On Sat, Dec 16, 2023 at 7:55 PM Tore Anderson <tore@fud.no> wrote:
Hi Jan,

Hi Tore, thanks for responding, and sorry for the extreme response lag on my part.

The second – alleged – change is the one that has been discussed the
most on the mailing list. The argument here is that your two ASSIGNED
PA objects above are actually in violation of *current* policy, because
they delegate all the contact information to you (the ISP/LIR). The
claim is that current policy requires non-delegated contact information
for the End User to be published in the object (not necessarily in
admin-c/tech-c, but “somewhere”).

If 2023-04 passes, your two ASSIGNED PA assignments above will
definitely be policy compliant (even before they are possibly replaced
with an AGGREGATED-BY-LIR object). There is no disagreement about this,
as far as we know.

So the question is whether or not your two ASSIGNED PA objects are
permitted under *current* policy. If they are, then 2023-04 does not
change anything in this regard; the “legal status” of your objects will
remain the same – i.e., they are not violating policy – after 2023-04
passes (or fails) as it is under current policy.

We believe your two objects are not in violation of today’s policy,
which means 2023-04 will exact no change to their “legal status”. We
have elaborated on why in this message, under the heading «Does 2023-04
change the contact registration requirements for assignments?»:

https://www.ripe.net/ripe/mail/archives/address-policy-wg/2023-December/013913.html

We hope this provides the clarification you requested.

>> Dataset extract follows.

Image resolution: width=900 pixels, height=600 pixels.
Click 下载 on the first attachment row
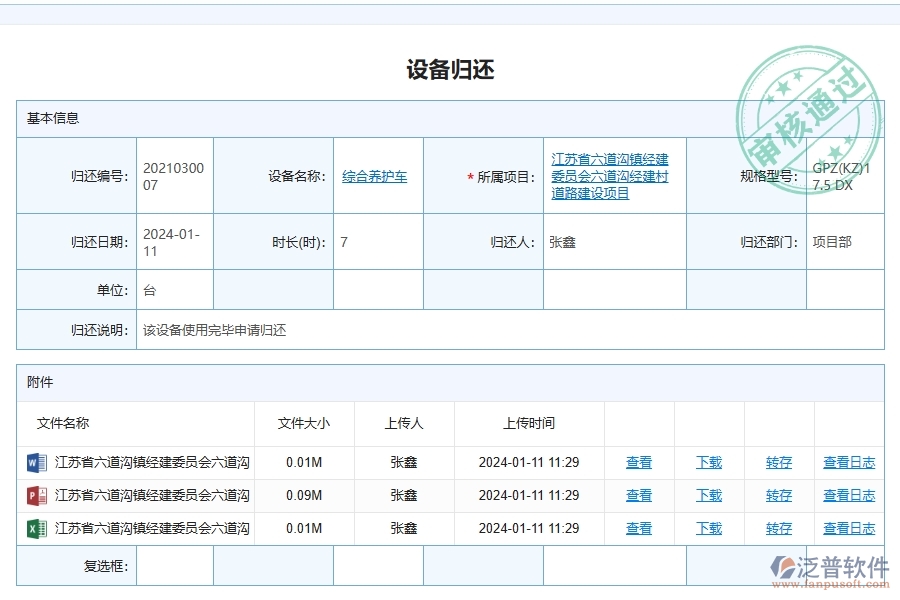tap(708, 462)
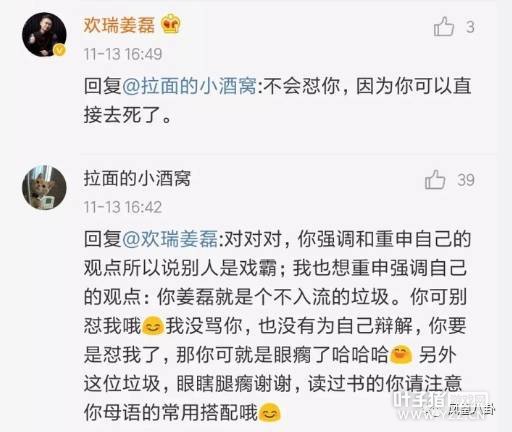
Task: Like the comment by 拉面的小酒窝
Action: [x=435, y=180]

Regrettably it does not, and it also raises the question of whether you have forgotten the definition of "end user" and confused it with "private person".

  4.
An obligation to publish the End User’s contact information in the RIPE database will constitute a violation of Article 6(3) of the RIPE Database Terms and Conditions[5] and Article 6(1)(a) of the GDPR[6], if the End User’s contact person has not given explicit consent to such publication. We believe that the RIPE policy cannot reasonably be interpreted to require LIRs to break EU law (and even if it explicitly did require that, EU law would still take precedence).

This is misleading, as posting the contact details of an end user **does not necessarily require that you post PII** (person identifying information). You can use a company role and a company role's email address. This is also quite common in the RIPE database today, as far as I can tell.

Additionally, this is what we in the registrar business consider a solved problem. In the event that the end user is a private person, you instead by default post anonymized information and e-mail addresses. In the case of e-mail addresses, the typical solution is to post a randomized e-mail address that acts as a forwarding address, and that this address is rotated according to the registrar's internal criteria. In the case of RIPE, it would be the LIR's responsibility, I guess.

So this argument regarding publication of PII is void.